**DIRECTIONS FOR THIS TASK:**
Word for word, return every record.

(Collection entries)
————————

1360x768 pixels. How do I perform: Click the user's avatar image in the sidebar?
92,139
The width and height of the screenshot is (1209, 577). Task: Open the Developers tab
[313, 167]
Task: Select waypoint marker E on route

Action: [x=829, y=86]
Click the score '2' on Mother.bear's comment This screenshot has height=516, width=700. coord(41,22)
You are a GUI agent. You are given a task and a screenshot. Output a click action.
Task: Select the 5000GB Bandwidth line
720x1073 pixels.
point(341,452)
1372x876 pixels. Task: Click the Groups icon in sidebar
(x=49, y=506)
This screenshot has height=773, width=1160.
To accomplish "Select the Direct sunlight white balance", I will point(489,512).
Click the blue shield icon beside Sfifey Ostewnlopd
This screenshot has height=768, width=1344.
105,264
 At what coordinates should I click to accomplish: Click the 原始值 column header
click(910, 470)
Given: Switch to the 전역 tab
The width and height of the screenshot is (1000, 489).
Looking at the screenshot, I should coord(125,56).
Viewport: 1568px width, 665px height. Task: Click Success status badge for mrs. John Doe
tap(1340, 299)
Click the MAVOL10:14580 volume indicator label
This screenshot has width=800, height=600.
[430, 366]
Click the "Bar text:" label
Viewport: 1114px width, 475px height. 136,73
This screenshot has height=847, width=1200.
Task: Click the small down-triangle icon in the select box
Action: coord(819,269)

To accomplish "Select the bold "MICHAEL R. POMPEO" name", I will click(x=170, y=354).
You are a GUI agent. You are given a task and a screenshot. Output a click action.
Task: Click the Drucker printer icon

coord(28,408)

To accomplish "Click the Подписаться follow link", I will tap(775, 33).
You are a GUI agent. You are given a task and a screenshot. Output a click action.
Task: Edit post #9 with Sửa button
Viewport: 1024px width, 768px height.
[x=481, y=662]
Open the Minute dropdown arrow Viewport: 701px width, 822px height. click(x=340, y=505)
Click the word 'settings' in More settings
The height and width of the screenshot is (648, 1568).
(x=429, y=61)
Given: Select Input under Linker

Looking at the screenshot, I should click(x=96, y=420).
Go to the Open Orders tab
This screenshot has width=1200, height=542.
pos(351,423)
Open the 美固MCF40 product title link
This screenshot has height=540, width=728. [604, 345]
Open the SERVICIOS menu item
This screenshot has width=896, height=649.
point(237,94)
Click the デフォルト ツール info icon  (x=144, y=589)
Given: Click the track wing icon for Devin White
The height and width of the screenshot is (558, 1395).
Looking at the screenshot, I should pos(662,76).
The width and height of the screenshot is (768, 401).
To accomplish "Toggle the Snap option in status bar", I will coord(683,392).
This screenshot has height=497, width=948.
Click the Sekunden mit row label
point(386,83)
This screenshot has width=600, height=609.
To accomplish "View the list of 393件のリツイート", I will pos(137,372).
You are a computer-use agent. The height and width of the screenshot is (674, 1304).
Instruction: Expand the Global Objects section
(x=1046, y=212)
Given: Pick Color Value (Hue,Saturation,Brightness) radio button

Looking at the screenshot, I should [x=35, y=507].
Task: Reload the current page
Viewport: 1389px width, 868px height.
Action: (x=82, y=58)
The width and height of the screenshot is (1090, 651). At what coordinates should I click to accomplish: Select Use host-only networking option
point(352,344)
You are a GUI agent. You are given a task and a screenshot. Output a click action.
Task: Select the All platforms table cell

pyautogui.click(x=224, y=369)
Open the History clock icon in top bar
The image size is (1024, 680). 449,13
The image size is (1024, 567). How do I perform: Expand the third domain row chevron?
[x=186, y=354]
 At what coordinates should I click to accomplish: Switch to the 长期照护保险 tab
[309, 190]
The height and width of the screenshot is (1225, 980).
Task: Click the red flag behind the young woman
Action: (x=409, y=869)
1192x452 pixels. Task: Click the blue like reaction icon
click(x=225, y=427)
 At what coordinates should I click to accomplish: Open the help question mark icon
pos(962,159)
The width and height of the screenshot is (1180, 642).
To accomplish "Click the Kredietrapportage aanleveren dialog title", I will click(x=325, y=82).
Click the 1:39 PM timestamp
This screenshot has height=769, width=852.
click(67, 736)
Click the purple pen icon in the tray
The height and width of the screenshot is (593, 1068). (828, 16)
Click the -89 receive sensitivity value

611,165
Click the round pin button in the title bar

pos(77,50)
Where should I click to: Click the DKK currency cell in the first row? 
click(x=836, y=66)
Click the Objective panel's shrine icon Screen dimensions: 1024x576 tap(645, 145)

————————

**RESPONSE BELOW:**
1360x768 pixels. How do I perform: Click the user's avatar image in the sidebar?
92,139
The width and height of the screenshot is (1209, 577). Task: Open the Developers tab
[313, 167]
Task: Select waypoint marker E on route

Action: [x=829, y=86]
Click the score '2' on Mother.bear's comment This screenshot has height=516, width=700. coord(41,22)
You are a GUI agent. You are given a task and a screenshot. Output a click action.
Task: Select the 5000GB Bandwidth line
720x1073 pixels.
point(341,452)
1372x876 pixels. Task: Click the Groups icon in sidebar
(x=49, y=506)
This screenshot has height=773, width=1160.
To accomplish "Select the Direct sunlight white balance", I will point(489,512).
Click the blue shield icon beside Sfifey Ostewnlopd
This screenshot has height=768, width=1344.
105,264
 At what coordinates should I click to accomplish: Click the 原始值 column header
click(910, 470)
Given: Switch to the 전역 tab
The width and height of the screenshot is (1000, 489).
Looking at the screenshot, I should coord(125,56).
Viewport: 1568px width, 665px height. Task: Click Success status badge for mrs. John Doe
tap(1340, 299)
Click the MAVOL10:14580 volume indicator label
This screenshot has width=800, height=600.
[430, 366]
Click the "Bar text:" label
Viewport: 1114px width, 475px height. 136,73
This screenshot has height=847, width=1200.
Task: Click the small down-triangle icon in the select box
Action: coord(819,269)

To accomplish "Select the bold "MICHAEL R. POMPEO" name", I will click(x=170, y=354).
You are a GUI agent. You are given a task and a screenshot. Output a click action.
Task: Click the Drucker printer icon

coord(28,408)

To accomplish "Click the Подписаться follow link", I will tap(775, 33).
You are a GUI agent. You are given a task and a screenshot. Output a click action.
Task: Edit post #9 with Sửa button
Viewport: 1024px width, 768px height.
[x=481, y=662]
Open the Minute dropdown arrow Viewport: 701px width, 822px height. click(x=340, y=505)
Click the word 'settings' in More settings
The height and width of the screenshot is (648, 1568).
(x=429, y=61)
Given: Select Input under Linker

Looking at the screenshot, I should click(x=96, y=420).
Go to the Open Orders tab
This screenshot has width=1200, height=542.
pos(351,423)
Open the 美固MCF40 product title link
This screenshot has height=540, width=728. [604, 345]
Open the SERVICIOS menu item
This screenshot has width=896, height=649.
point(237,94)
Click the デフォルト ツール info icon  (x=144, y=589)
Given: Click the track wing icon for Devin White
The height and width of the screenshot is (558, 1395).
Looking at the screenshot, I should pos(662,76).
The width and height of the screenshot is (768, 401).
To accomplish "Toggle the Snap option in status bar", I will coord(683,392).
This screenshot has height=497, width=948.
Click the Sekunden mit row label
point(386,83)
This screenshot has width=600, height=609.
To accomplish "View the list of 393件のリツイート", I will pos(137,372).
You are a computer-use agent. The height and width of the screenshot is (674, 1304).
Instruction: Expand the Global Objects section
(x=1046, y=212)
Given: Pick Color Value (Hue,Saturation,Brightness) radio button

Looking at the screenshot, I should [x=35, y=507].
Task: Reload the current page
Viewport: 1389px width, 868px height.
Action: (x=82, y=58)
The width and height of the screenshot is (1090, 651). At what coordinates should I click to accomplish: Select Use host-only networking option
point(352,344)
You are a GUI agent. You are given a task and a screenshot. Output a click action.
Task: Select the All platforms table cell

pyautogui.click(x=224, y=369)
Open the History clock icon in top bar
The image size is (1024, 680). 449,13
The image size is (1024, 567). How do I perform: Expand the third domain row chevron?
[x=186, y=354]
 At what coordinates should I click to accomplish: Switch to the 长期照护保险 tab
[309, 190]
The height and width of the screenshot is (1225, 980).
Task: Click the red flag behind the young woman
Action: (x=409, y=869)
1192x452 pixels. Task: Click the blue like reaction icon
click(x=225, y=427)
 At what coordinates should I click to accomplish: Open the help question mark icon
pos(962,159)
The width and height of the screenshot is (1180, 642).
To accomplish "Click the Kredietrapportage aanleveren dialog title", I will click(x=325, y=82).
Click the 1:39 PM timestamp
This screenshot has height=769, width=852.
click(67, 736)
Click the purple pen icon in the tray
The height and width of the screenshot is (593, 1068). (828, 16)
Click the -89 receive sensitivity value

611,165
Click the round pin button in the title bar

pos(77,50)
Where should I click to: Click the DKK currency cell in the first row? 
click(x=836, y=66)
Click the Objective panel's shrine icon Screen dimensions: 1024x576 tap(645, 145)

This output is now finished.